A-t-on sous-estimé l'impact potentiel du coronavirus?

«Certainement pas à l'IIHF. Nous avons décidé d'annuler des tournois dès que nous avons découvert des cas positifs chez des joueurs en Asie et en Afrique du Sud. Nous avions d'ailleurs été critiqués pour cela au début. N'oublions pas que les organisateurs travaillent dur pendant très longtemps et que la déception est toujours énorme après une annulation. Mais avec le recul, on peut dire que nous avons fait tout juste. Notre commission médicale a évalué la situation de manière très précise et correcte, dès le début.»

Le championnat du monde 2021 pourrait-il avoir lieu en Suisse?

«Nous devrions en discuter le cas échéant. Mais les cinq éditions suivantes ont été attribuées: en 2021 à Minsk et Riga, en 2022 à Tampere et Helsinki, en 2023 à St-Pétersbourg, en 2024 à Prague et Ostrava, en 2025 à la Suède et au Danemark.

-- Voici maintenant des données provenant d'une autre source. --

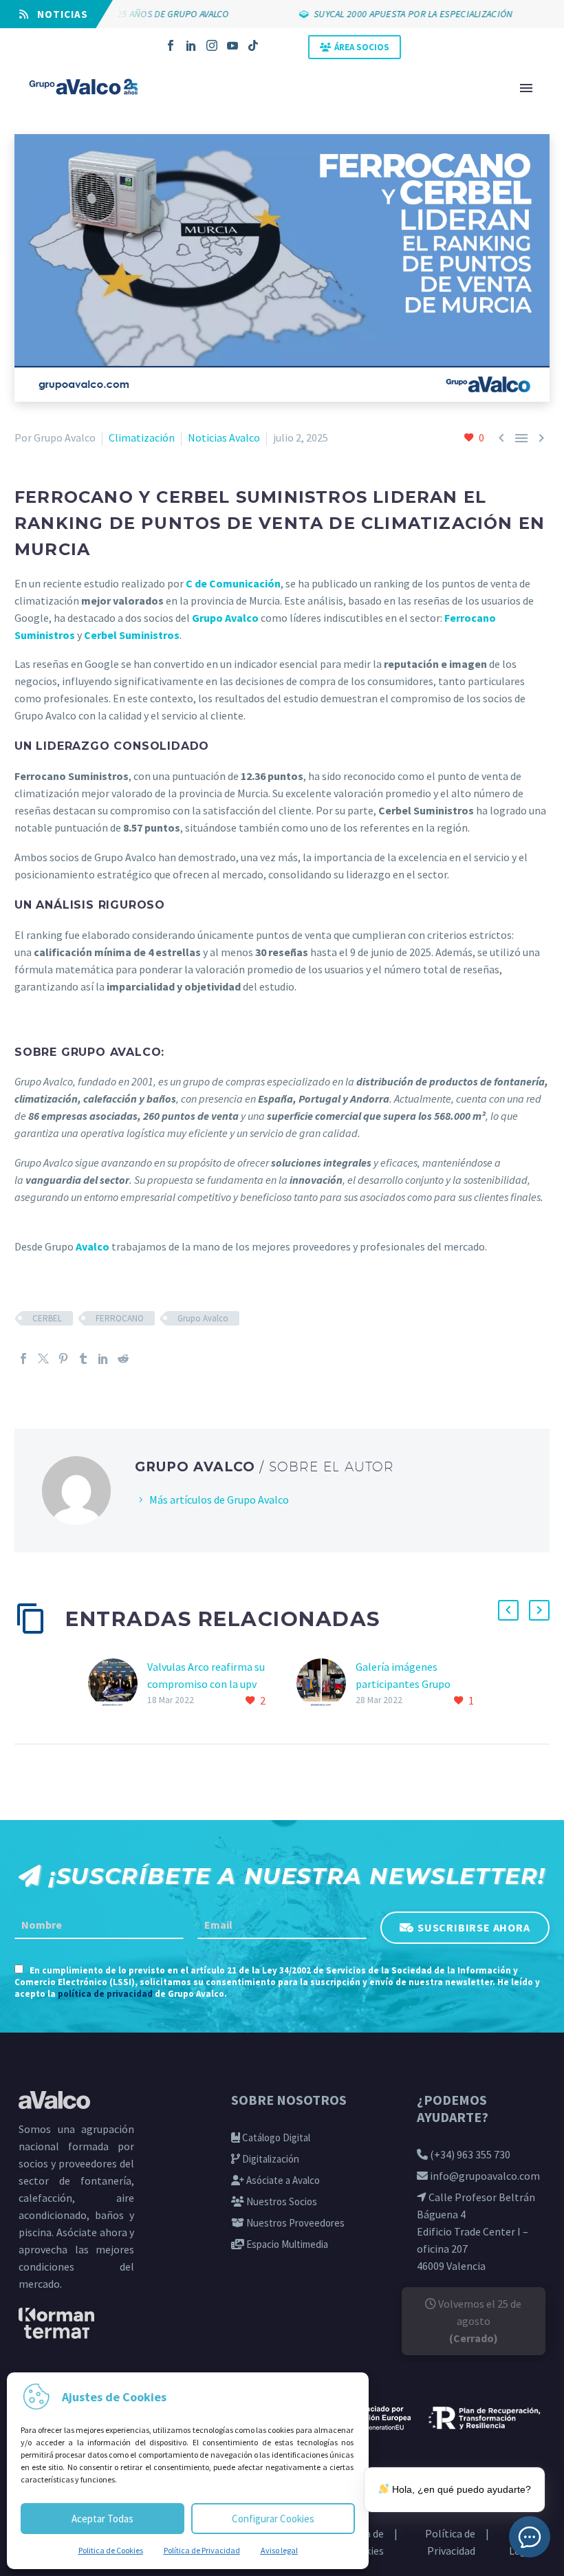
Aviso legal (279, 2550)
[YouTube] (232, 45)
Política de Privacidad (202, 2550)
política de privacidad (105, 1994)
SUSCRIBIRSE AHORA (473, 1927)
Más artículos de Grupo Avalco (219, 1499)
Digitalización (269, 2158)
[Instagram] (212, 45)
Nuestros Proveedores (294, 2222)
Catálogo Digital (275, 2137)
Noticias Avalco (224, 437)
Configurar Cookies (273, 2518)
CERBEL (47, 1318)
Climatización (142, 437)
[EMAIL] (282, 1925)
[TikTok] (253, 45)
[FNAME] (99, 1925)
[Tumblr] (83, 1358)
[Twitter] (43, 1358)
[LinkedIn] (191, 45)
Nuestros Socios (280, 2201)
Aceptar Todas (102, 2518)
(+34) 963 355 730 (469, 2154)
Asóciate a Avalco (282, 2180)
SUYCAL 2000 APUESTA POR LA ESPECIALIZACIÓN (389, 14)
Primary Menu (526, 88)
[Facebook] (170, 45)
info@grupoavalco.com (484, 2176)
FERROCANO (120, 1318)
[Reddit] (123, 1358)
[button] (508, 1610)
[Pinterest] (63, 1358)
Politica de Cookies (110, 2550)
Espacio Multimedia (286, 2244)
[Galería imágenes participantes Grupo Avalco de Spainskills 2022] (326, 1684)
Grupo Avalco (202, 1318)
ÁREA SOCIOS (361, 47)
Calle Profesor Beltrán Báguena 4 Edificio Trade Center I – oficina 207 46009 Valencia (476, 2231)
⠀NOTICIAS (58, 14)
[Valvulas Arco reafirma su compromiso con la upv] (117, 1684)
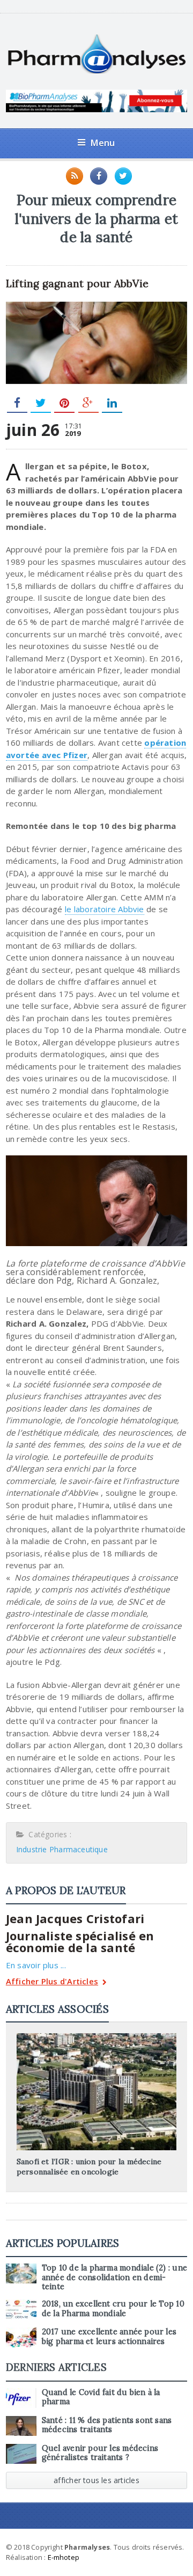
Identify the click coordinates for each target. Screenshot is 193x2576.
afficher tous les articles (96, 2480)
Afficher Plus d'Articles (52, 1981)
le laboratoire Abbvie (104, 909)
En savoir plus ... (36, 1965)
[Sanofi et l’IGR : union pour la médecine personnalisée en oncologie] (96, 2037)
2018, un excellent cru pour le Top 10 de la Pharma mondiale (113, 2308)
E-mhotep (64, 2557)
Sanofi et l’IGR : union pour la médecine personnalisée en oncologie (89, 2166)
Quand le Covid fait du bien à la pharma (101, 2397)
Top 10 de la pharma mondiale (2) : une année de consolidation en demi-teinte (114, 2277)
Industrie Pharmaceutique (62, 1849)
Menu (102, 142)
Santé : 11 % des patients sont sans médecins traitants (107, 2424)
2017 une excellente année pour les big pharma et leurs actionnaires (109, 2336)
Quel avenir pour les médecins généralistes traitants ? (100, 2452)
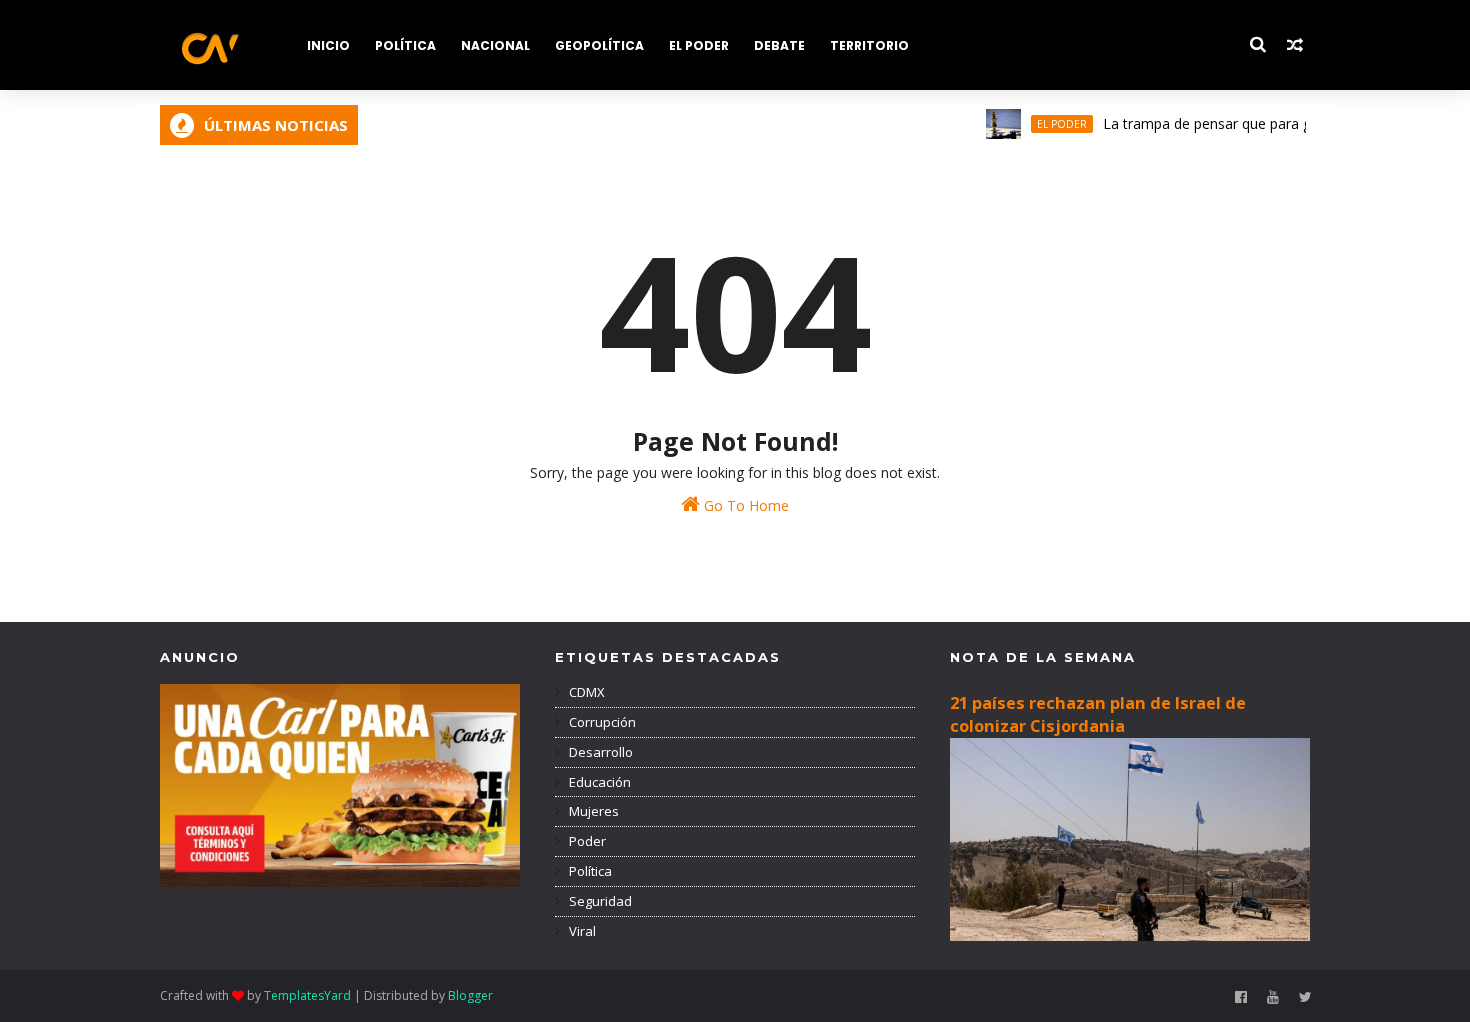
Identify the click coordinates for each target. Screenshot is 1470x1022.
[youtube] (1273, 997)
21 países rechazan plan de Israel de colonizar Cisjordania (1098, 714)
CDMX (585, 692)
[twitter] (1305, 997)
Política (589, 871)
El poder (1047, 124)
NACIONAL (495, 45)
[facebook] (1241, 997)
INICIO (328, 45)
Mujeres (592, 811)
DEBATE (779, 45)
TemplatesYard (307, 995)
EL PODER (699, 45)
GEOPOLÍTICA (599, 45)
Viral (581, 931)
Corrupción (601, 722)
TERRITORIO (869, 45)
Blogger (470, 995)
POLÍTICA (405, 45)
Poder (586, 841)
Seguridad (599, 901)
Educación (598, 782)
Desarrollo (599, 752)
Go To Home (744, 505)
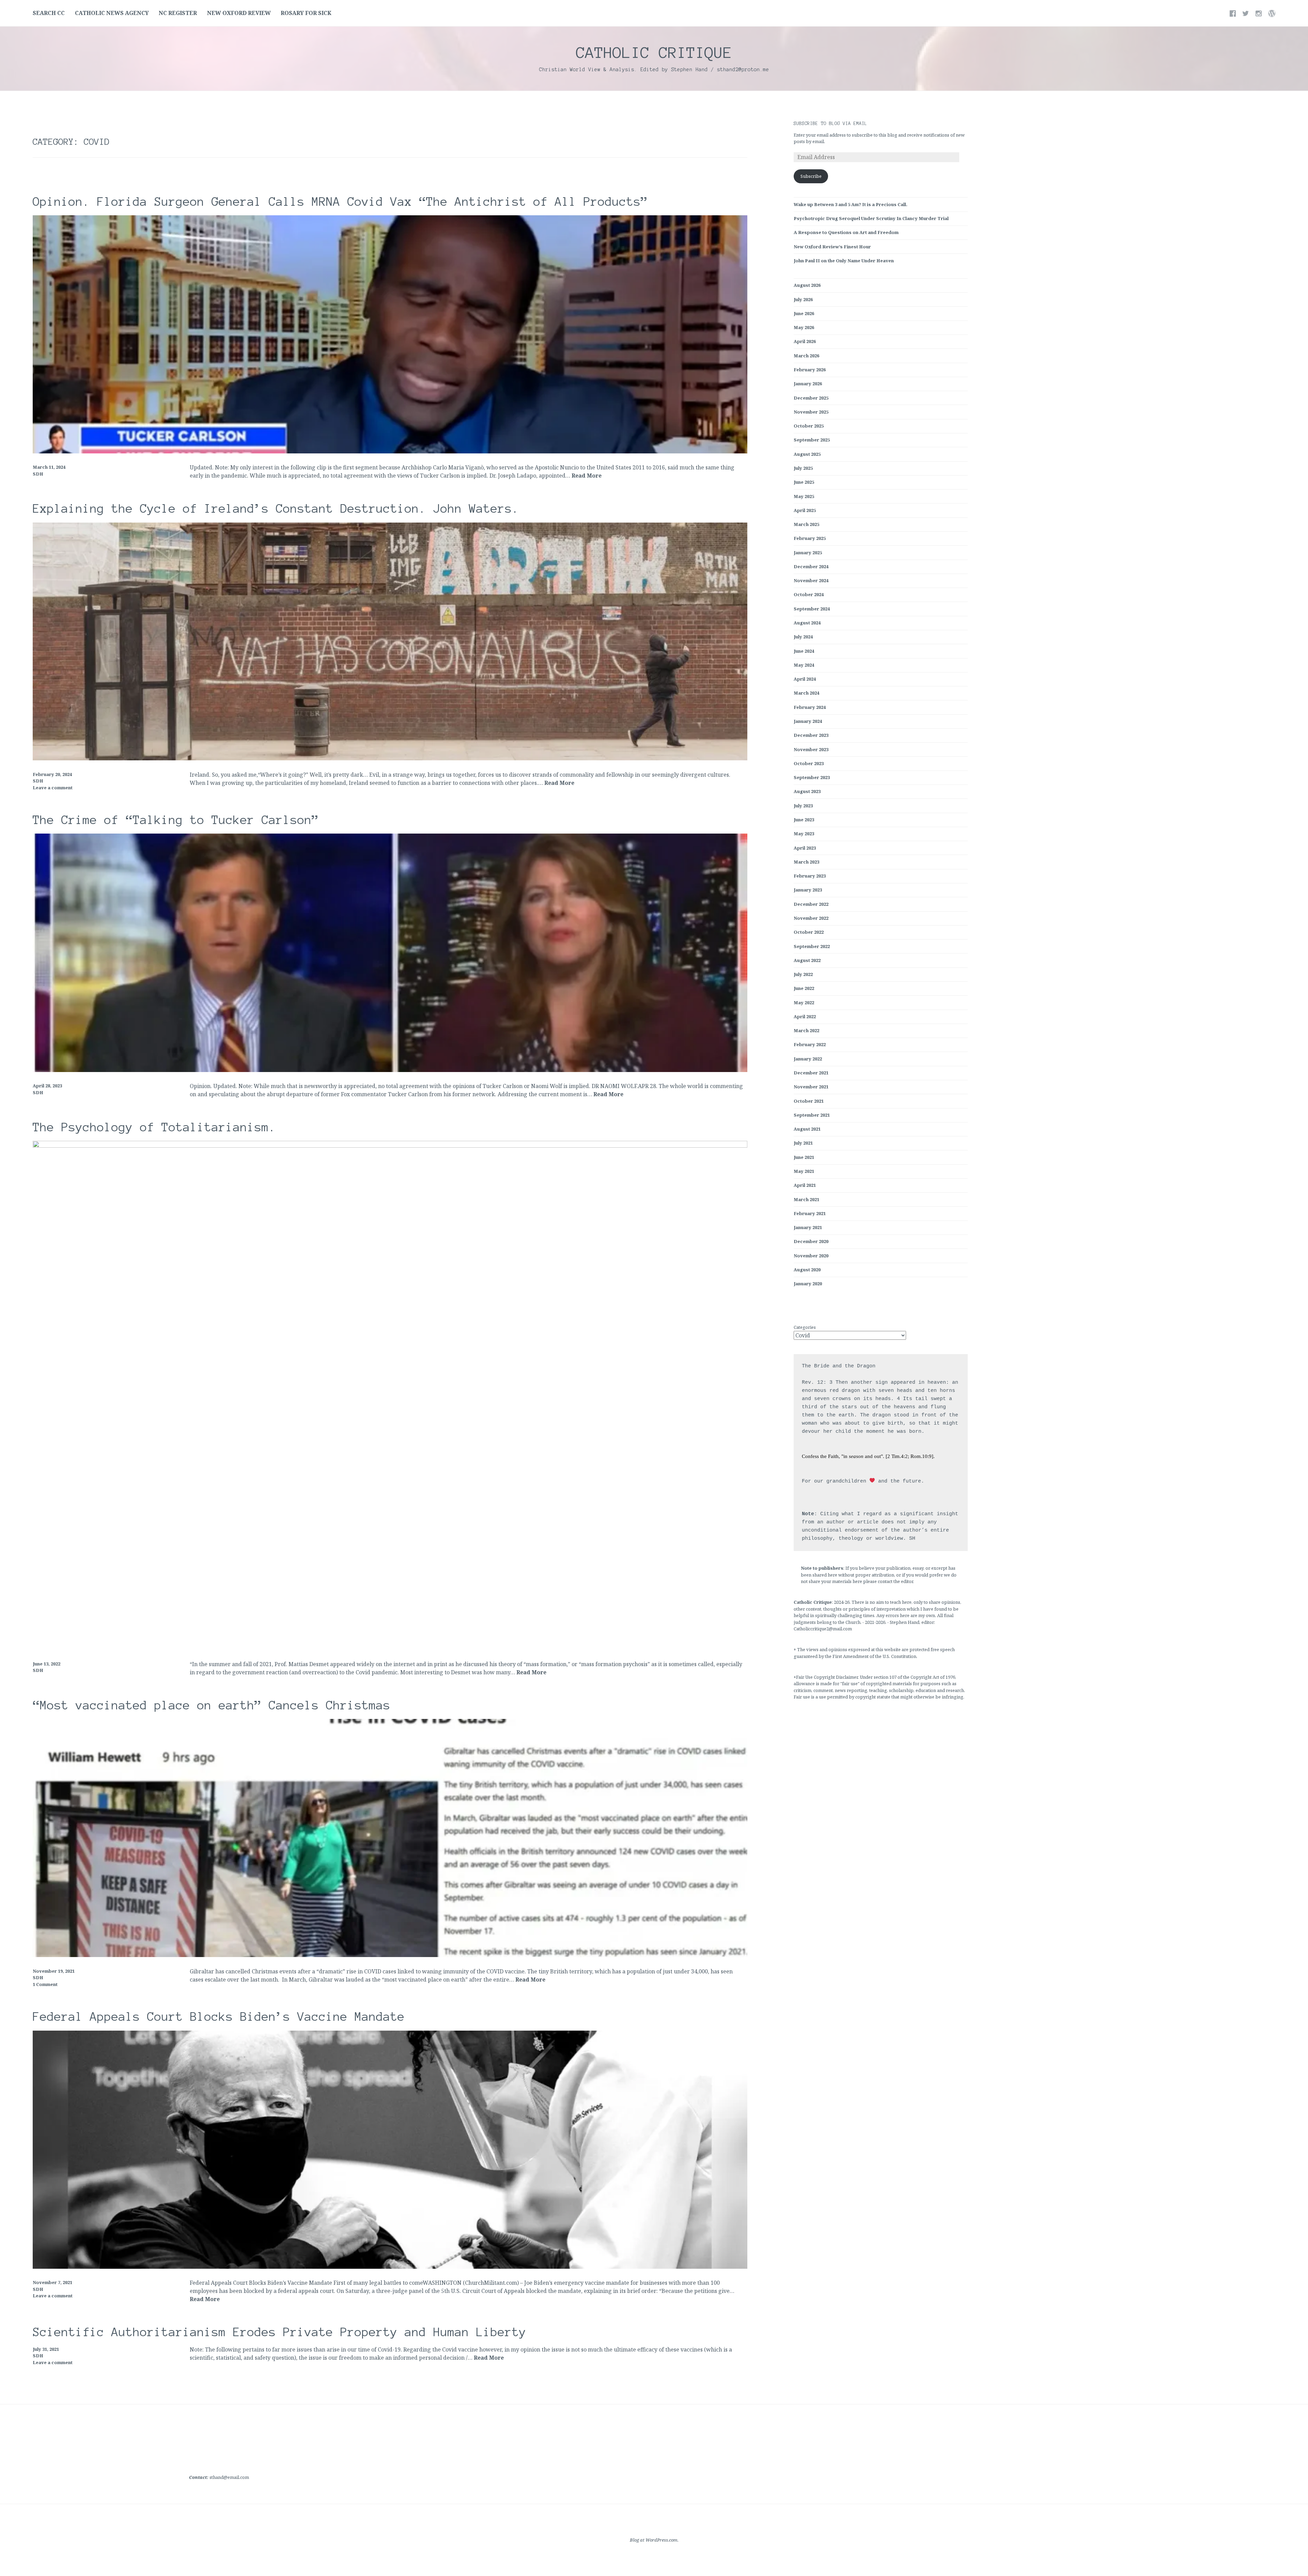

Les intérêts commerciaux et stratégiques sont trop grands dans un championnat du monde du groupe A pour qu'un report soit simple à décider. Ce serait envisageable dans les divisions inférieures. En l'état, le Mondial 2021 aura lieu au Bélarus et en Lettonie.»

L'année 2020 s'annonçait grandiose sur le plan sportif, avec également un championnat d'Europe de football et des Jeux olympiques. Ces manifestations seront-elles annulées selon vous?

«J'ai constaté au cours des dernières semaines que la situation évoluait très rapidement. Cela n'a aucun sens de se projeter aussi loin. Nous devons réévaluer chaque jour la situation. Personne ne sait où nous en serons en juin. Personne ne connaît vraiment ce virus.»

Vous céderez votre poste de président en septembre. Mais vous ne pouvez pas vous en aller sur un Mondial annulé...

«(rires) Si, si. Mon successeur doit être désigné en septembre. Je suis fier de pouvoir lui transmettre les rênes d'une Fédération en bonne santé financière. Mais je ne partirai pas tant que la tempête ne sera pas passée. Un capitaine ne doit pas abandonner son navire dans cette situation.»